16 de febrero del 2022
Salmos 51:1-7
PERDÓNANOS
“Por tu amor, oh Dios, ten compasión de mí… ¡Lávame de mi maldad! ¡Límpiame de mi pecado!”.
Salmos 51:1-2
Esta petición del Padre Nuestro tiene dos versiones. Mateo cita a Jesús diciendo: “Perdónanos nuestras deudas” (Mateo 6:12), mientras que en Lucas leemos: “Perdónanos nuestros pecados” (Lucas 11:4). De cualquier manera, las “deudas” y los “pecados” —y también las “ofensas”- describen con amplitud cuán distantes no quedamos de cumplir con la voluntad de Dios y cuánto necesitamos de su gracia.
La buena noticia, felizmente, es que Jesús pagó esa deuda por nosotros, y cuando confesamos nuestros pecados en el nombre de Jesús, Dios nos perdona. Entonces, tal vez se pregunte “Si hemos sido perdonados, ¿por qué Jesús nos enseña a seguir pidiendo perdón a Dios?”. Bueno, el problema es que todavía luchamos con el pecado. El perdón de Dios en Cristo es una realidad para todos sus hijos de la que él no va a despojarnos. Es una bendición que trae tranquilidad a nuestros corazones y seguridad acerca de nuestro destino eterno. Pero, como niños descarriados, seguimos cometiendo ofensas todos los días, contra Dios y contra las personas.
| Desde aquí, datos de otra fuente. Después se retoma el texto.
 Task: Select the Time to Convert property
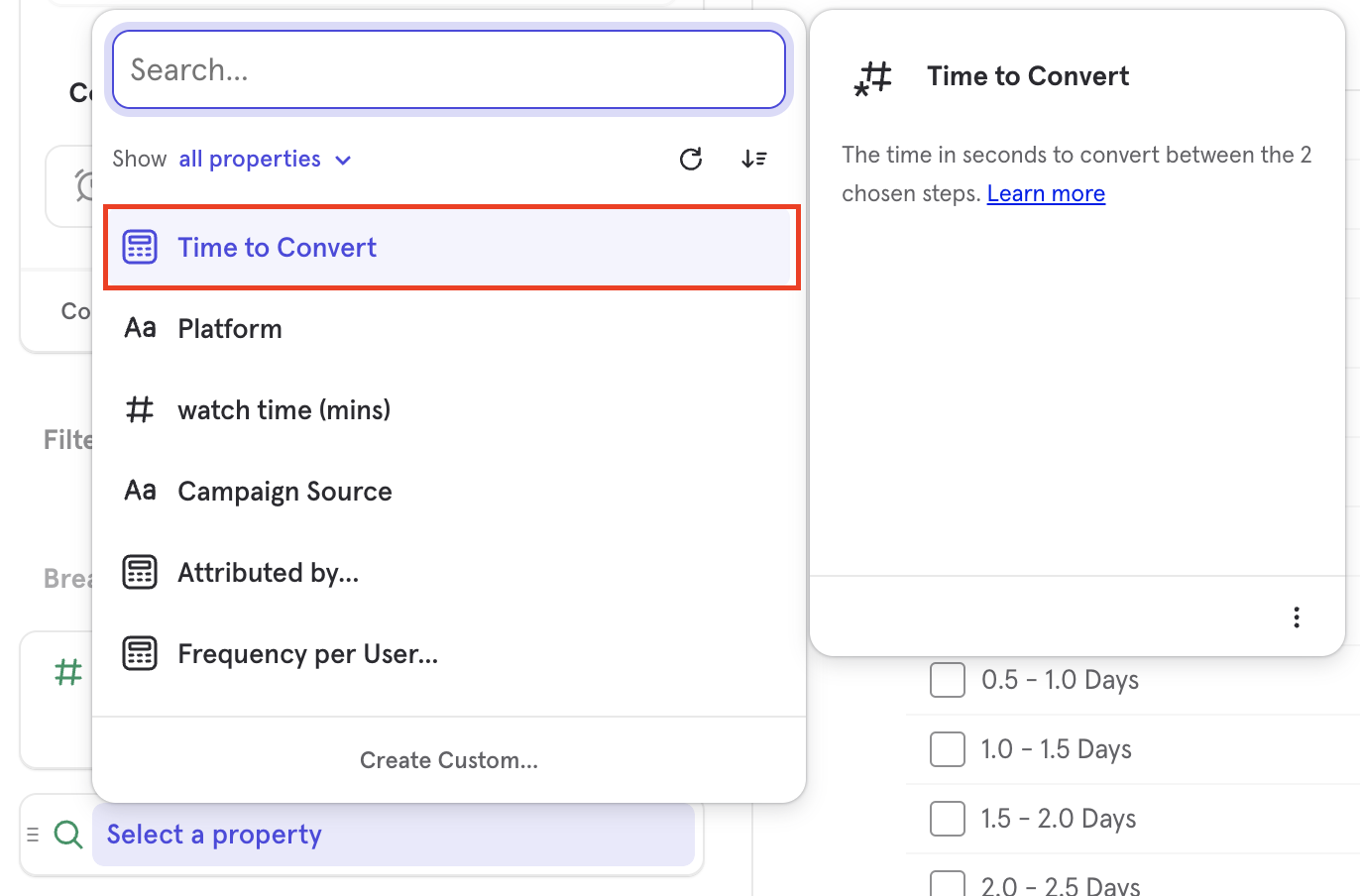coord(277,247)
Así que debemos venir diariamente a nuestro Padre celestial, buscando su compasión y cuidado cariñoso para que podamos seguir creciendo y llegar a ser como su Hijo Jesucristo. Cuando le pedimos a Dios a diario que nos perdone nuestros pecados, buscamos crecer para honrarlo y servirlo en el mundo.
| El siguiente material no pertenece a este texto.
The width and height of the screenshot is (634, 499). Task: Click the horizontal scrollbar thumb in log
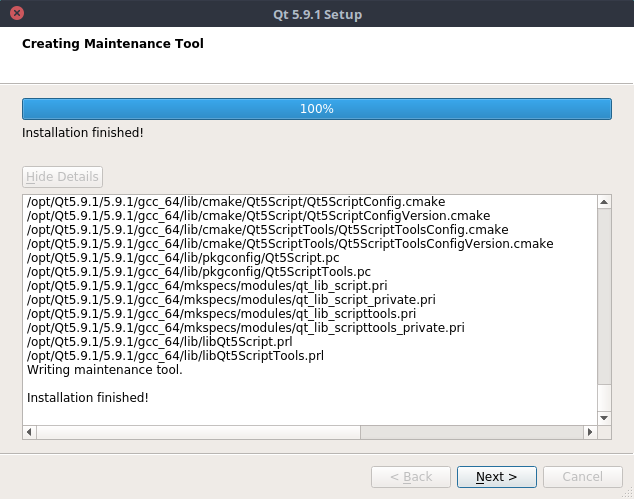(x=192, y=432)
Padre celestial, gracias porque tu Hijo ha pagado por nuestros pecados. Ayúdanos en nuestras luchas diarias para vivir cada vez más para ti. En el nombre de Jesús, Amén.
Un día, un seguidor de Jesús le pidió: “Señor, enséñanos a orar...”. (Lucas 11:1). Y Jesús respondió con una oración breve y fácil de aprender que se conoce como la Oración del Señor. Esta hermosa oración se ha convertido en una de las favoritas de los seguidores de Jesús a lo largo de los siglos. Nos da una especie de modelo para una de las cosas más significativas que hacemos como cristianos: orar. Porque cuando oramos, reconocemos nuestra total dependencia de Dios como nuestro Padre celestial, nuestra gratitud a Dios y nuestro llamado a amar y servir a Dios en todas las áreas de nuestras vidas. El devocional de este mes analiza la oración en general y el Padre Nuestro en particular. Mi oración es que nuestro enfoque en la oración este mes provoque en cada uno de nosotros un profundo compromiso y pasión por comunicarnos con nuestro Padre celestial y por amarlo y servirlo todos los días.
Kurt Selles
Kurt Selles es el director de ReFrame Ministries, que publica el devocional Cada día en inglés. Kurt se graduó del Seminario Teológico Calvino y de la Universidad de Vanderbilt. También sirvió como misionero en Taiwán y China. Kurt y su esposa, Vicki, tienen tres hijos adultos.